- **Given text**:
--

President Donald Trump celebrated a trade deal with Canada and Mexico to replace NAFTA as a “historic” win that vindicated his strategy of threatening tariffs on trade partners.

“Without tariffs, we wouldn’t be talking about a deal -- just for those babies out there that talk about tariffs,” Trump said Monday in a Rose Garden ceremony marking a successor deal to the North American Free Trade Agreement.

Trump called the accord “the most important trade deal we’ve ever made by far.” He predicted the renamed U.S.-Mexico-Canada Agreement, or USMCA, would “easily” pass Congress after he signs it by late November.

Read the full text of the new trade pact here 

The new agreement makes modest revisions to a trade deal Trump once called a “disaster,” easing uncertainty for companies reliant on tariff-free commerce among the three countries. U.S. stocks climbed on Monday toward records, while the Canadian dollar and the Mexican peso gained. The S&P 500 Index climbed 0.6 per cent by 12:29 p.m. in New York.

Trump cited in particular provisions governing automobiles, raising the portion of their content that must originate within the region to 75 per cent, from 62.5 per cent, and requiring at least 40 per cent of a car to come from workers whose pay averages more than US$16 per hour. The president called those rules “the most important thing” for him.

More Cars

“We will be manufacturing many more cars,” Trump said. “And our companies won’t be leaving the United States, firing their workers and building their cars elsewhere. They no longer have that incentive.”

--

- **Provided data**:
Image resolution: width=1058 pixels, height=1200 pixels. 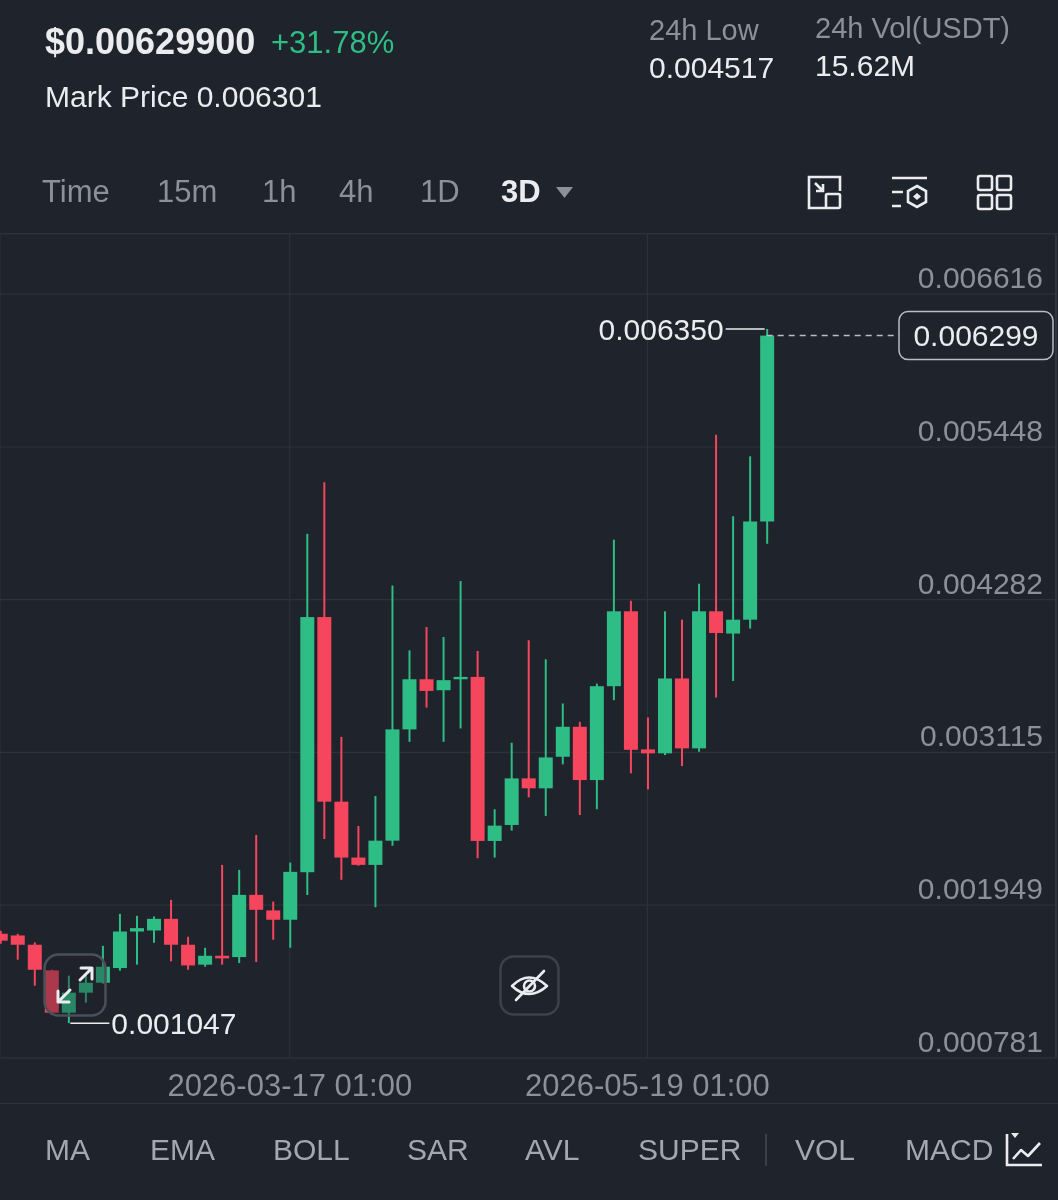 I want to click on text: EMA, so click(x=183, y=1150).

--

- **Work to complete**:
(a) Which percentages appear in the trade deal article? List all of them.
(b) Can you retype everything in the trade deal article from "Read the full" down to "in New York."?
Work only from the trade deal article, not from the data.

- **Solutions to the exercise**:
(a)
- 75 per cent
- 62.5 per cent
- 40 per cent
- 0.6 per cent

(b)
Read the full text of the new trade pact here 

The new agreement makes modest revisions to a trade deal Trump once called a “disaster,” easing uncertainty for companies reliant on tariff-free commerce among the three countries. U.S. stocks climbed on Monday toward records, while the Canadian dollar and the Mexican peso gained. The S&P 500 Index climbed 0.6 per cent by 12:29 p.m. in New York.